Privat Antoine Théodore Livemont (1861 - 1936) was a Belgian Symbolist painter and Art Nouveau decorator who sometimes worked under the name T. Privat-Livemont.[1]
Livemont was born in Schaerbeek, Brussels, on 9 October 1861, to Henri Livemont and Marie Catherine Richard. From the age of 13 he studied drawing at the academy of Saint-Josse-ten-Noode under Louis Hendrickx.[2] He graduated at the top of his class in 1883 and was awarded a government bursary to spend time in Paris, where he remained 1883–1889, working and studying in the studios of Lemaire (for the interior decoration of the Hôtel de Ville), and of Lavastre and Duvignaud (painting stage sets for the Opéra Garnier and the Comédie Française).
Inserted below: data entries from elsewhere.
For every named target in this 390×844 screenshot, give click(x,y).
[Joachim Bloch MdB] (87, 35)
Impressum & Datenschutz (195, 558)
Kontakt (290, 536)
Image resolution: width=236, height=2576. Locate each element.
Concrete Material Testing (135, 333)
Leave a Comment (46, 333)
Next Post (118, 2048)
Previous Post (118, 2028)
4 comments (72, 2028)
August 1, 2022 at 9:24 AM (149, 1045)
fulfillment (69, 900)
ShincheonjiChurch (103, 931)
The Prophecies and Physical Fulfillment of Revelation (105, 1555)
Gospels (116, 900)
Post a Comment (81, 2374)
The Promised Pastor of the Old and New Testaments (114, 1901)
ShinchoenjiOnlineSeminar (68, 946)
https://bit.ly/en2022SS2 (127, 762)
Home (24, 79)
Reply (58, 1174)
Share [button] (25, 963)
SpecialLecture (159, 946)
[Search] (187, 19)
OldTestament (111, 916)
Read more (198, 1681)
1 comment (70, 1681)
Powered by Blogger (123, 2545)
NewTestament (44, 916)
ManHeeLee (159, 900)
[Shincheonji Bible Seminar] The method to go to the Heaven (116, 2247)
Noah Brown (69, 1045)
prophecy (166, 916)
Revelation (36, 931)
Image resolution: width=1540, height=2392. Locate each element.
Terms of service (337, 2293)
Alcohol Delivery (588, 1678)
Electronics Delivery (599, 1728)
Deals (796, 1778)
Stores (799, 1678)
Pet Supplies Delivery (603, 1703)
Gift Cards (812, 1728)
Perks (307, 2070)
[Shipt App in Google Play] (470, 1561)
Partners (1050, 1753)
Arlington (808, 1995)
He exhibited in the Paris Salon in 1886 and 1887.
On 23 July 1889 he married Madeleine Brown, and shortly after marriage returned to Schaarbeek to work as a painter and interior designer, establishing his own studio in 1890. During this period he also produced a number of portraits. From 1891 he was also a professor of drawing and ornamental design at the industrial design school in Schaarbeek, teaching alongside Adolphe Crespin, Paul Hankar and Paul Saintenoy. From 1893 to 1902 he painted a number of grand ceilings in theatres, commercial premises, and Ostend casino, most of which have subsequently been lost. He was regarded as a Symbolist,[3] but became better known for his posters in Art Nouveau style, most famously that for the Brussels International Exposition (1897).[4] Two of his posters, for Absinthe Robette and the Casino de Cabourg, were published in Les Maîtres de l'Affiche. Between 1900 and 1921 he painted a number of murals for public buildings, mostly in and around Brussels but including the provincial government house for Limburg in Hasselt. During the First World War he produced a series of caricatures of German occupiers. He retired from teaching in 1934, and died on 4 October 1936.
From March 2023 to January 2024, an exhibition of Livemont's posters was held at the Autrique House in Brussels.[5]